■ **PROBLEM REQUIREMENTS**: Scale the items starting at the line containing "Viewport: 1568px width, 613px" and ending at the line containing "click(729, 219)": write those lines out again, requests included, multiplying every coordinate in the answers by 1.35 and rounding to whole numbers, halves up. Leave the pictures out.

■ **DATA PROVIDED**:
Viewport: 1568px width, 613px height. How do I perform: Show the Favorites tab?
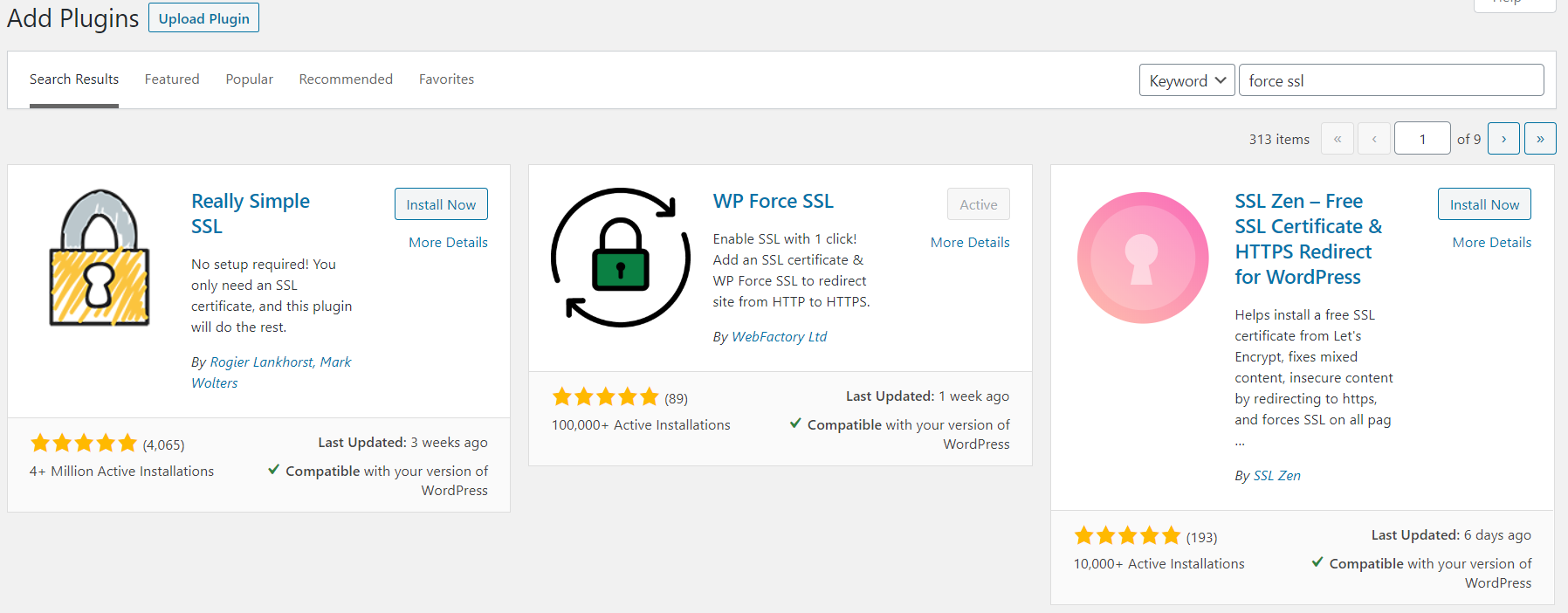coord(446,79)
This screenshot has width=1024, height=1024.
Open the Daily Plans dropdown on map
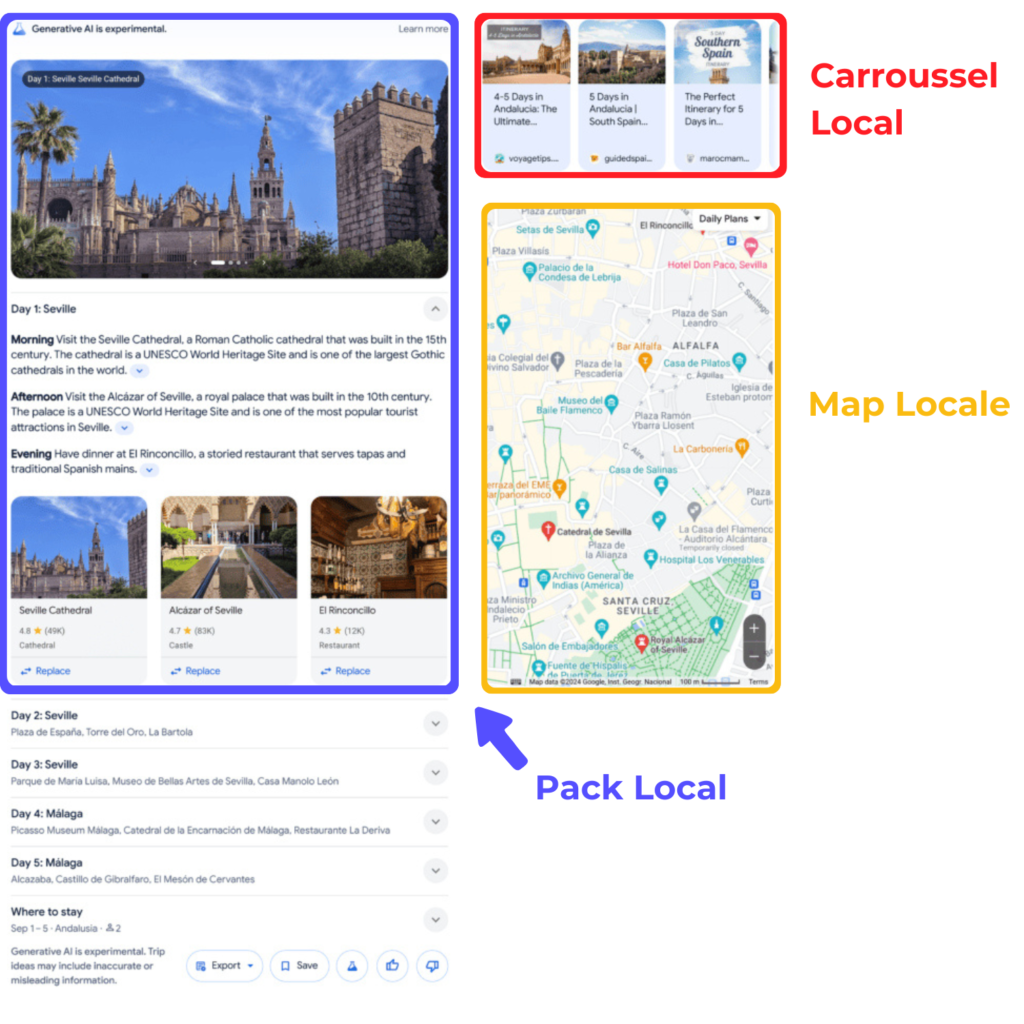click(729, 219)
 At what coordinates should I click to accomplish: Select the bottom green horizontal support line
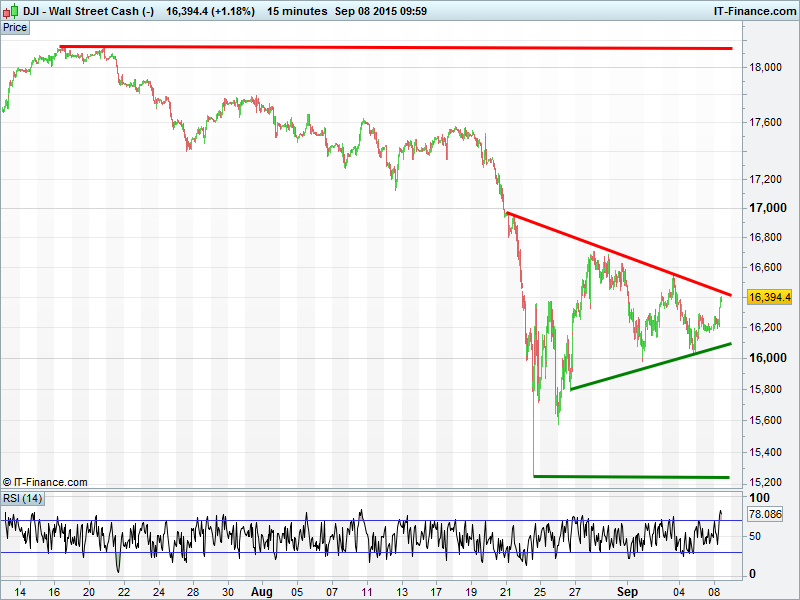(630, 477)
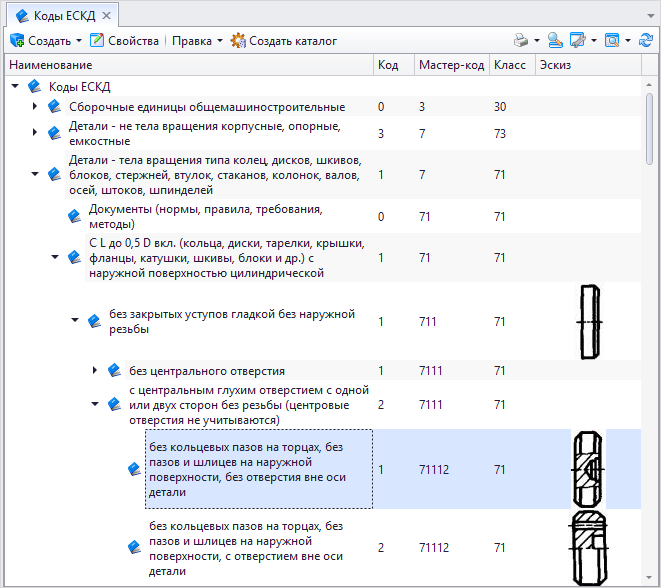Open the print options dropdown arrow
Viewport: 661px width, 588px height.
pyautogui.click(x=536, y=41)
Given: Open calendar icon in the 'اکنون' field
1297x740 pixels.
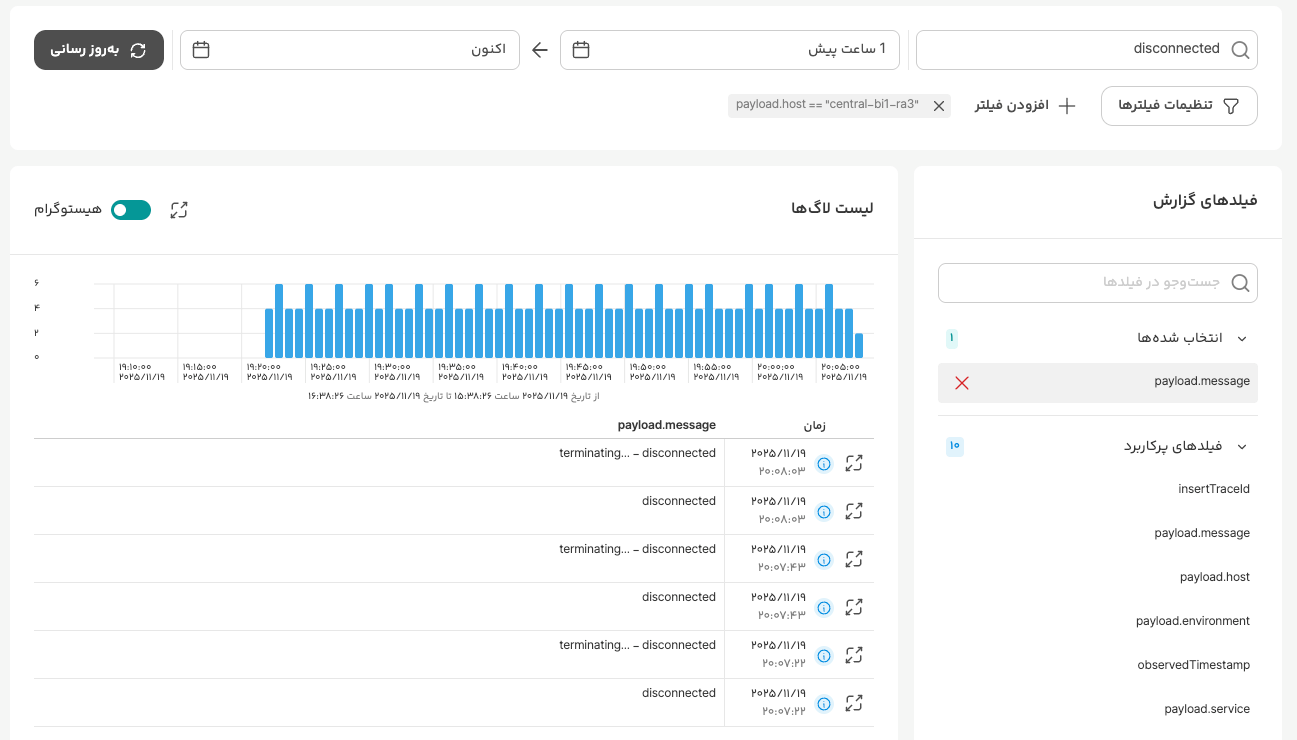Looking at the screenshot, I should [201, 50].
---
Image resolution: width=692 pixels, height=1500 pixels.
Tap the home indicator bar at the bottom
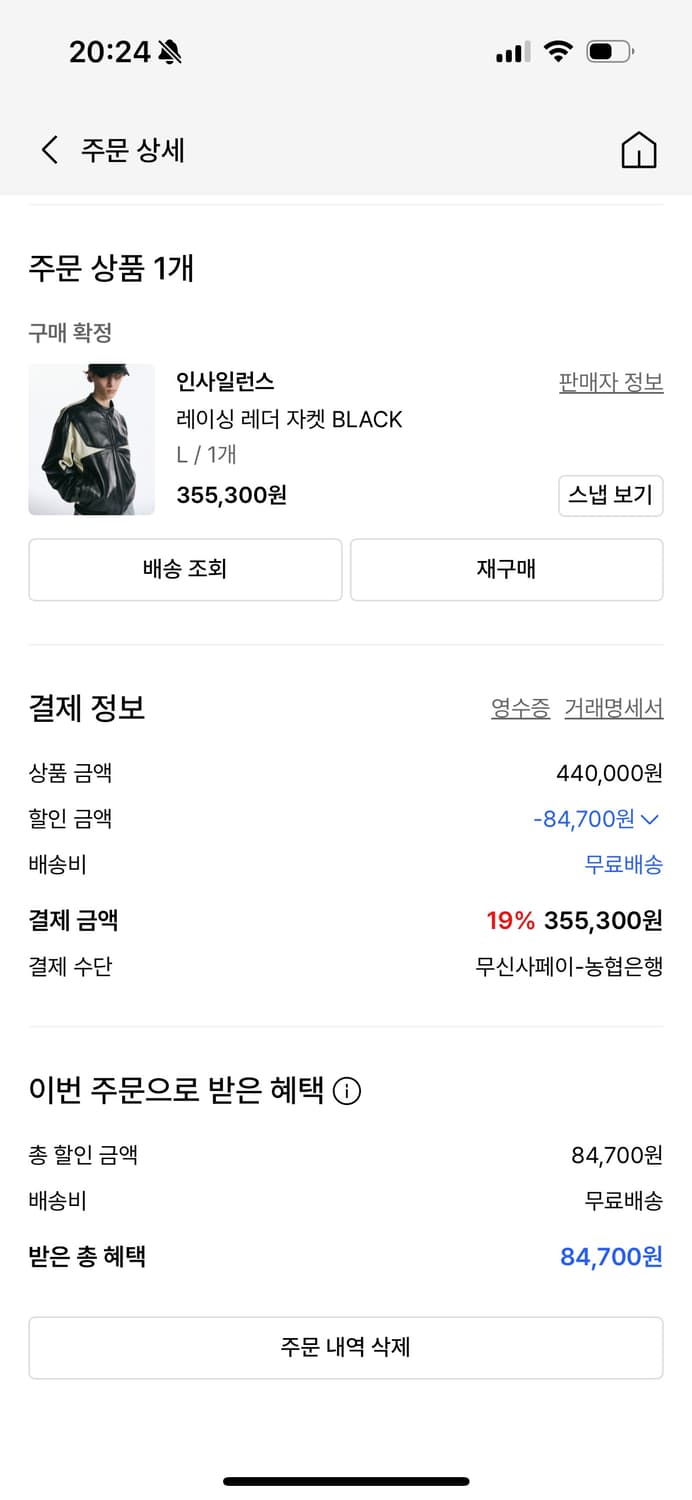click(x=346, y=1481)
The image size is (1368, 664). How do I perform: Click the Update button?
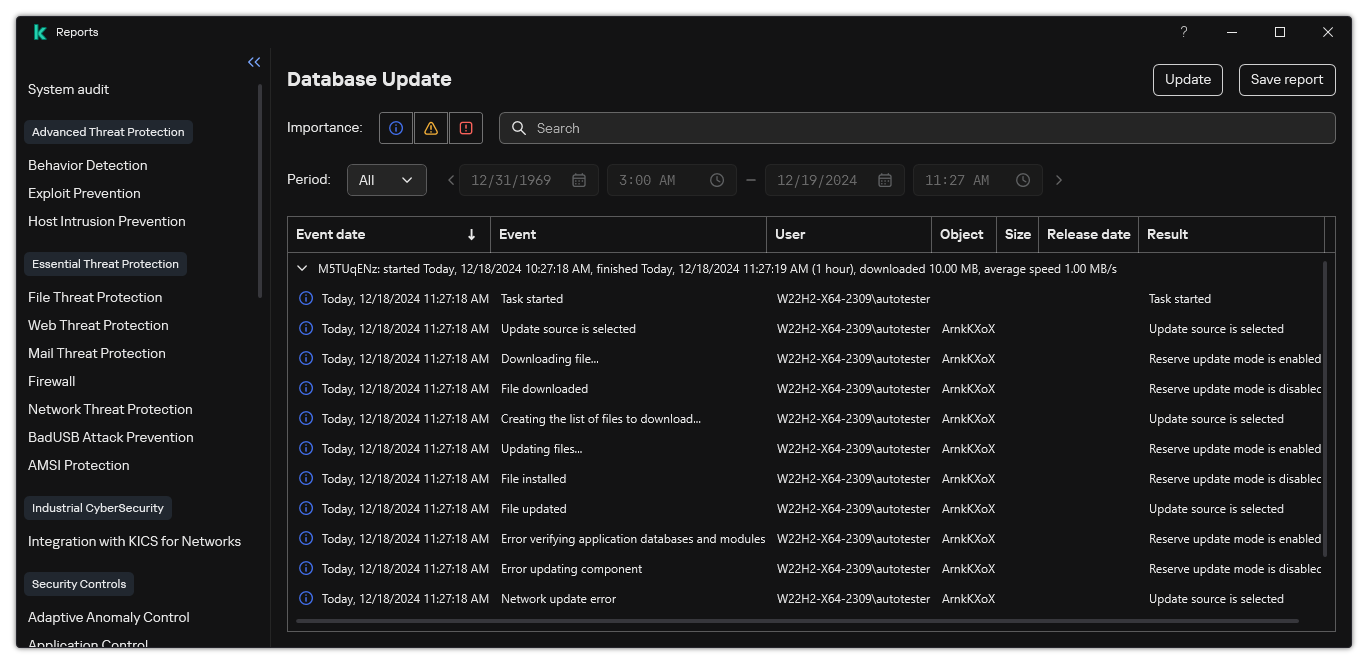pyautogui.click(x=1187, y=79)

■ **IN RESPONSE**:
Viewport: 1568px width, 613px height. How do I perform: Show the Favorites tab?
coord(602,107)
This screenshot has width=1024, height=1024.
Open the Daily Plans dropdown on map
click(984, 296)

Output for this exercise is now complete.